El 2º Tribunal de Apelaciones de Manhattan confirmó su condena el jueves y denegó su requerimiento que ratrasaría más su encarcelación minutos antes de entrar al juzgado. Stewart estaba en libertad bajo fianza a la espera de su apelación.

Tan pronto como oyó que su última oportunidad de permanecer en libertad se esfumó, Stewart dijo a la multitud: “está bien, vamos a la cárcel chicos”.

La Corte de Apelaciones también indicó al juez que dictó la sentencia contra ella que considerara si debería cumplir una condena más severa tras determinar si mintió al jurado durante el juicio.

Stewart fue condenada por permitir a su cliente, Sheik Omar Abdel-Rahman, que se comunicara con un hombre que transmitía mensajes a altos miembros de una organización terrorista con base en Egipto. Abdel-Rahman está sirviendo una sentencia de por vida tras ser condenado hace 14 años por complots para volar monumentos en la ciudad de Nueva York y asesinar al presidente egipcio Hosni Mubarak.

Mohamed Yousry, traductor que trabajó para la abogada también se entregó el jueves para cumplir se pena de 20 meses de prisión. Un tercer co-acusado. Ahmed Abdel Sattar, ex-empleado de correos, se encontraba cumpliendo una pena de 24 años de prisión tras ser condenado por cargos más graves.

Stewart ha permanecido desafiante desde que fuera arrestada en 2002 bajo cargos de conspiración, proveer de apoyo material a terroristas, defraudar al gobierno y ofrecer falso testimonio. Fue condenada bajo estos cargos.
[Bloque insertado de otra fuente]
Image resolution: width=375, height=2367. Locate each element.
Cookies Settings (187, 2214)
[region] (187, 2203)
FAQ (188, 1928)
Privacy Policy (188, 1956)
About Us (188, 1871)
Mantuvo su inocencia el jueves, calificando su acusación de “disparo de advertencia a los abogados” que pudieran decidir representar vigorosamente a presuntos terroristas y a otros clientes indeseables.

Mientras caminaba hacia el juzgado, la abogada que luchó hace varios años contra el cáncer de mama decía: “estoy bien. Les digo a mis hijos que no tengo cáncer. Voy a salir”.

En el juzgado estuvo acompañada por otros abogados , en donde antes de atravesar la pesada puerta para ir bajo custodia dijo a los periodistas: “esta no es la última vez que me veis”.